Она приблизилась. Оказалось, это и в самом деле Соня…
– Здравствуй, – сказала она, вынув руку из маленькой белой муфты.
Ее голос – такой же, как и был, низкий и мягкий, может быть, еще мягче, чем раньше. И глаза ее, даже в темноте, блестят, как вода в глубоком колодце.
– Это ты? – глупо спросил я и, отступая, в замешательстве влез в сугроб.
Она по-своему поняла мое отступление:
– Не хочешь даже поздороваться.
– Да нет. Почему же… – Я схватил ее маленькую руку, согретую в душистом тепле муфты. – Просто не узнал. Тут темно и вообще… Тебя трудно узнать… в пальто в этом.

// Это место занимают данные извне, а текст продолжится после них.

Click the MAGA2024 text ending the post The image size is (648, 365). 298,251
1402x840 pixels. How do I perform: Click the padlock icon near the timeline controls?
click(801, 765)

И в самом деле, она была одета с той роскошью, которая у нас считалась непристойной. Так одевались презренные нэпманши, каких мы видели в мягких вагонах курьерских поездов. Нэпманши – розовые, большей частью упитанные, выхоленные женщины, скучающе поглядывали сквозь зеркальные стекла или прогуливались по перрону около вагонов. На них были такие же манто из блестящего меха, какое сейчас было на Соне.
– А я тут давно тебя жду.
Я молчал. Она спрятала руку в муфту.
– Ты тоже считаешь, что я предательница.
– Что уж теперь говорить…
– Просто я – дура и несчастливая.
– Кто же виноват?
– Никто, конечно. Только сама. Я никого и не виню и не прошу меня утешать.
– Да я и не умею.
Ее лицо в белой пушистой шали казалось смуглее, чем всегда.
– Ты умеешь слушать, и это уже утешительно. Проводи меня, как раньше.
– Зачем?
– Просто так. Я ехала сюда и все думала: расскажу все хорошему человеку.
– А дома-то некому?
– Дома… Я уже через неделю спохватилась: что я, дура, наделала! Только не знала, как уехать.
Оказалось, что мы уже идем по тропинке между высоких сугробов, из которых торчат только верхушки кустов, прутики, мохнатые от инея. Не хотел идти, а не заметил, как пошел рядом с ней. Когда она уверенно и как-то по-родственному просто взяла меня под руку, я понял, что мне жаль ее, такую красивую и до того одинокую, что ей даже не с кем поговорить о своей изломанной жизни. У нее нет друга, которому бы она поверила. Попадья в девятнадцать лет. Даже старухи называют ее «матушкой» и целуют ей руки. Кажется, так у них принято? И дома у нее иконы, и она, Соня, бывшая боевая комсомолка, молится и целует крест. Нет, какой я ей друг? И хорошо, что темно, никто не видит, как я иду под руку с поповской женой. Но у меня нет силы бросить ее и уйти, мне просто ее жаль. Если об этом узнает Коротков, он мне всыплет.
– Мне сказали, ты Короткова когда-то любила.
– Я и сейчас люблю его, – просто призналась она. – И может быть, даже больше, чем раньше. Мне бы ненавидеть его, а я не могу.
– За что же его-то?
– Да, конечно, больше всего я сама виновата, ну а потом уж он. Вот я тебя затем и ждала, чтобы все рассказать.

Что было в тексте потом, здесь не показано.